### Work to do
Rewrite the rows below with every "screenshot" replaced by "screen capture" and all other text unchanged. Leave the pictures out of your output.

==========

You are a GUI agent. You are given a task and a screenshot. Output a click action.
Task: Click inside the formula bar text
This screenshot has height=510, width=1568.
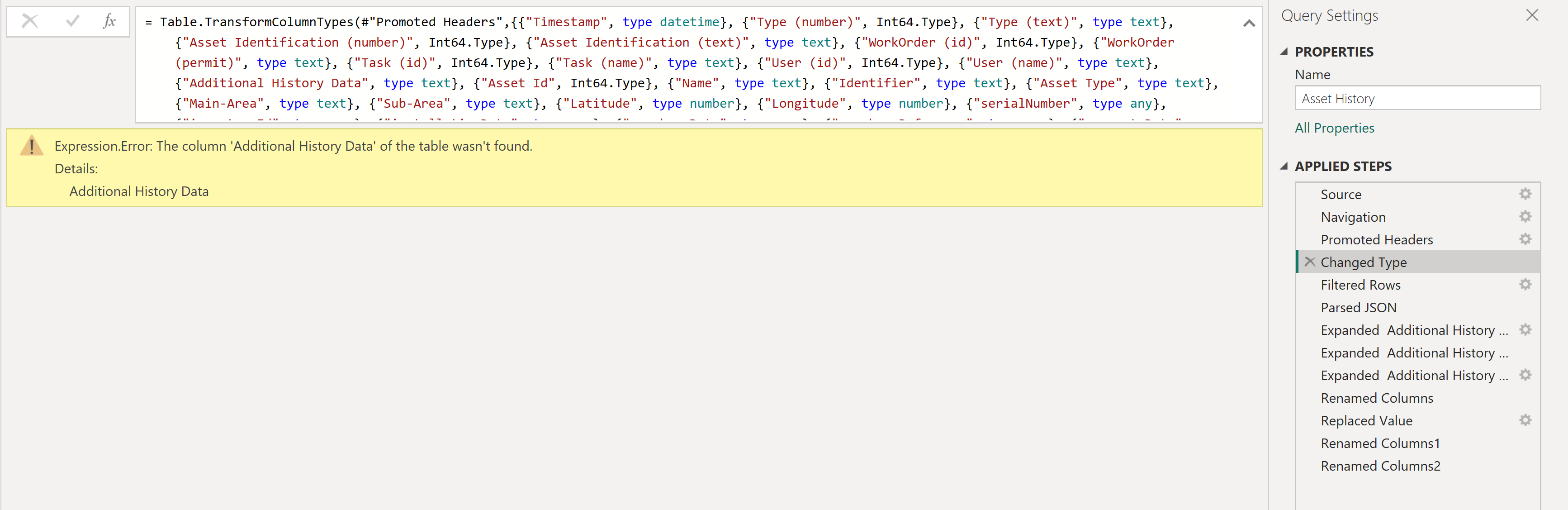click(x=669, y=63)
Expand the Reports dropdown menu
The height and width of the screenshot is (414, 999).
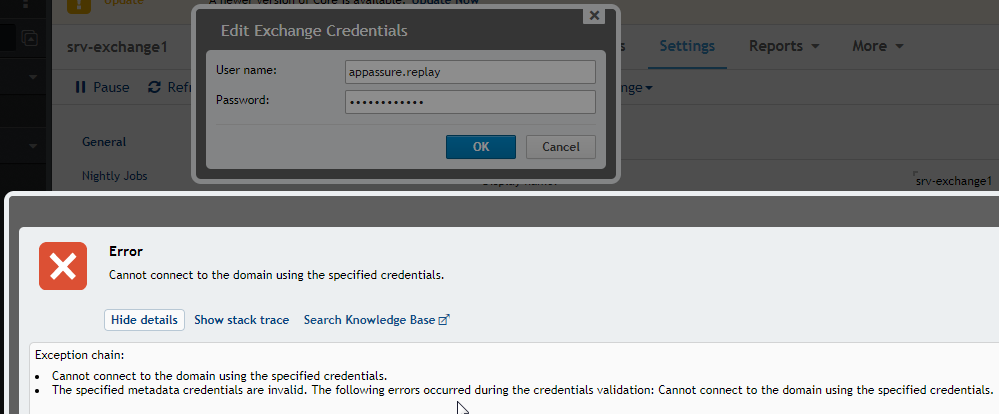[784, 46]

==========

### Output of the exercise
You are a GUI agent. You are given a task and a screen capture. Output a click action.
Task: Click inside the formula bar text
This screen capture has height=510, width=1568.
click(x=669, y=63)
Expand the Reports dropdown menu
The height and width of the screen capture is (414, 999).
[784, 46]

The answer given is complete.